(LR) Netflix Co-CEOs Reed Hastings and Ted Sarandos arrive for the Allen & Company Sun Valley Conference on July 6, 2021 in Sun Valley, Idaho.
Kevin Dietsch | Getty Images
Netflix is expected to report fourth-quarter results Thursday after the bell.
Here are the key numbers analysts are looking for:
- Earnings per share (EPS): 82 cents is expected in a Refinitiv poll of analysts.
- Revenue: According to Refinitiv, $7.71 billion is expected.
- Global Additions to Net Paid Subscribers: 8.19 million, according to StreetAccount estimates
Analysts expect the company to add 8.19 million paying Internet subscribers worldwide, almost doubling the amount from the previous quarter. Netflix added 4.4 million subscribers in the third quarter.

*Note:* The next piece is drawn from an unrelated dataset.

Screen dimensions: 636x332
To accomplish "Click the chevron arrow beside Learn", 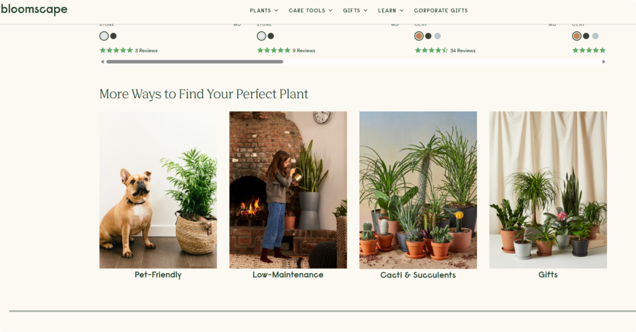I will [402, 11].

Netflix and analysts had been expecting a big spike in consumer numbers towards the end of 2021, as the company released new TV shows and movies that had been pushed back to the latter half of the year.
Bright spots in the quarter could come from strong releases like the celebrity-filled “Don’t Look Up” and “Emily in Paris.” The company had said it would spend $17 billion on content in 2021. It has yet to release figures for 2022 spending.

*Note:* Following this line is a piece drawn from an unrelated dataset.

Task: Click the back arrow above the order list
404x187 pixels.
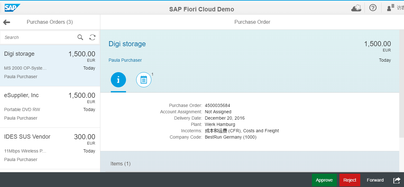Action: [x=7, y=22]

Netflix announced price increases in the US and Canada last week. In the US, the monthly cost for the basic plan increased by $1 to $9.99. The standard plan went from $13.99 to $15.49 and the premium plan went from $17.99 to $19.99.
Netflix’s strategy is to raise prices as customers become even more entrenched in the company’s exclusive content. Price increases can help offset slowing customer growth.
But some analysts seemed cautious ahead of the earnings report.
“With Q4 ’21 being widely cited as Netflix’s biggest content quarter ever, we expect investors to recalibrate their long-term prospects based on whether or not this large content list has driven strong growth,” Douglas Mitchelson said from Credit Suisse in a statement last week.
Netflix also continues to face stiff competition from services like Disney+, HBO Max, Amazon Prime Video, Apple TV+, and others.
“Based on our reading of multiple data points, we have a feeling that Netflix’s US business is being impacted by… the legacy media companies’ increasingly aggressive streaming strategies,” MoffettNathanson’s Michael Nathanson wrote last week.